Les 3/4 du film sont purement et simplement un chef-d'oeuvre de SF. Les personnages sont solides, les indices intéressants, la progression captivante. C'est un véritable exploit de rendre le premier acte aussi cool à regarder que le reste alors que le spectateur n'a qu'une hâte: aller dans l'espace. La fin du monde est proche mais de manière étonnamment subtile. Tout se transforme en poussière pour des raisons peu précises. On y fait l'analogie avec ce type d'objet qu'on retrouve dans un placard après de nombreuses années et qu'on le jette parce qu'il est tellement poussiéreux qu'il ne vaut plus rien. C'est simple, c'est pas pédant et surtout c'est élégant.
Pendant l'ensemble du film on est pris à la gorge par le même questionnement que les protagonistes. A savoir, doit-on sauver la terre ou sauver l'espèce (sacrifiant les derniers survivants de la terre). Et c'est une question pour le moins délicate et le film s'amuse à nous faire osciller d'un pan à l'autre du problème. Un problème colossal posé entre les mains d'une poignée de scientifiques qui partent tous avec l'handicap d'être humain. Ce qui amène les émotions, l'instinct de survie, de prédateur, le besoin de stabilité, d'un foyer. Et c'est exactement ça que j'appelle de la bonne grosse SF qui projette l'humain face à des questionnement où instinct et rationalité se confrontent. Et puisqu'on est dans un film provoquent le peps, le sel, le thrill, l'intensité et le suspenses de ce que l'on voit à l'écran. Les quelques climax qui parsèment le second acte en sont une parfaite représentation. Je ne spoilerai donc pas ces passages (figurant dans le trailer désolé) de haute volée très influencés par l'esthétique de Nolan. Ces parallèles très fins et jamais lourdeaux entre deux espaces temps. Des conflits surprenants et haletant tant les enjeux de ces problèmes humains sont énormes. Les personnages marchent sur un fil avec le poids de l'humanité sur leurs épaules et on le sent. C'est un autre exploit brillamment remporter que de faire sentir à son spectateur ce poids de l'enjeu. Et au risque de me répéter, autre donnée indispensable de la catégorie de la bonne grosse SF.
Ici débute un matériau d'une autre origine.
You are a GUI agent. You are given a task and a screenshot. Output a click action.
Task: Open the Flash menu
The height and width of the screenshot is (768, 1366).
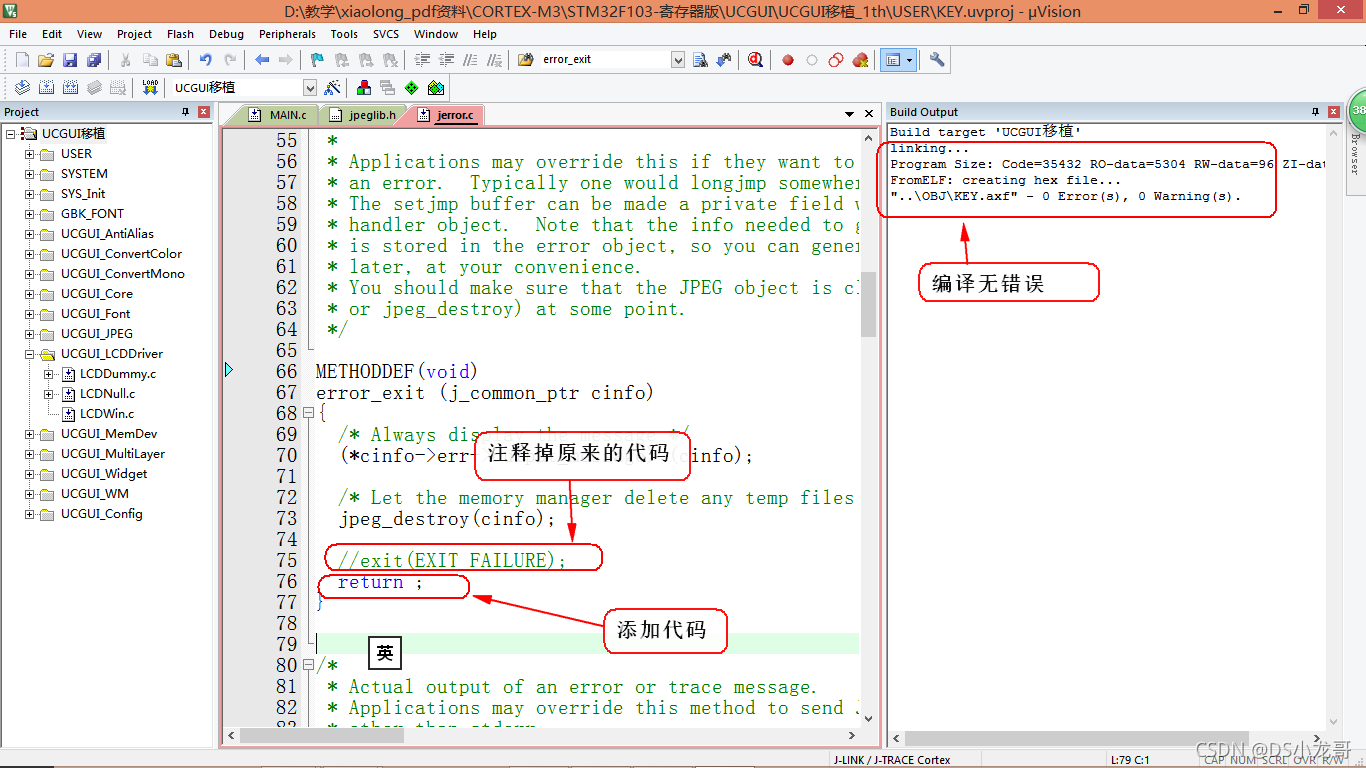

Mais alors tout le monde saute sur des paquerettes et on fait du surf sur des tsunamis devant cette avalanche de qualités. Mais bon dieu qu'est-ce qui va se passer? Il y a un "mais".

Et avant d'écrire cette critique j'ai eu la curiosité de me renseigner car tout cet ultime acte, bien qu'intéressant, me laissait perplexe. Quelque chose a cloché sur la fin. Et effectivement. Le script d'origine écrit en 2008 par Jonathan Nolan (destiné à la base à Steven Spielberg) décrit un troisième acte qui poursuit bien mieux la tendance grosse SF, très rare au cinéma, que ce que l'on a pu voir aujourd'hui au cinéma. Au début je croyais à une décision de producteurs de faire un happy ending et une fin fermée. Ce n'est pourtant pas le genre de Nolan. La réalité est pire.

[SPOILERS]
Lors du troisième acte Coop rentre dans le trou noir et se retrouve dans un dimension qui permet de tordre l'espace-temps. C'est grâce à ça qu'il parvient à communiquer les indices du début du film à sa fille. Enfin il lui transmet en binaire une "théorie" réunissant relativité et physique quantique qui permettra à Murph de sauver l'humanité. Après une petite feinte on retrouve Coop à la dérive dans l'espace et se réveiller dans l'hôpital d'une station spaciale. Il va donc voir sa fille de 100 ans puis décide de partir à la recherche d'Anne Hathaway occupée à coloniser une nouvelle planète.
[SPOILERS]

Avec cette fin on retrouve effectivement la patte Nolan dans la mesure où on parle de cette fin et on tente de trouver la logique de cette fin. Là où c'est moins du Nolan c'est que la fin est relativement facile à déchiffrer et loupe la portée du film. La morale tombe à plat et devient difficile à discerner. Alors qu'on était en train de se poser des question existentielles pendant 2 heures, on retombe sur quelque chose de très lié à l'amour teinté de science. Nolan a rempli son objectif. La fin n'est pas mauvaise, elle est plutôt efficace, elle est cohérente avec le reste du film, elle boucle l'arc narratif (à l'inverse de Inception) et on en parle en sortant.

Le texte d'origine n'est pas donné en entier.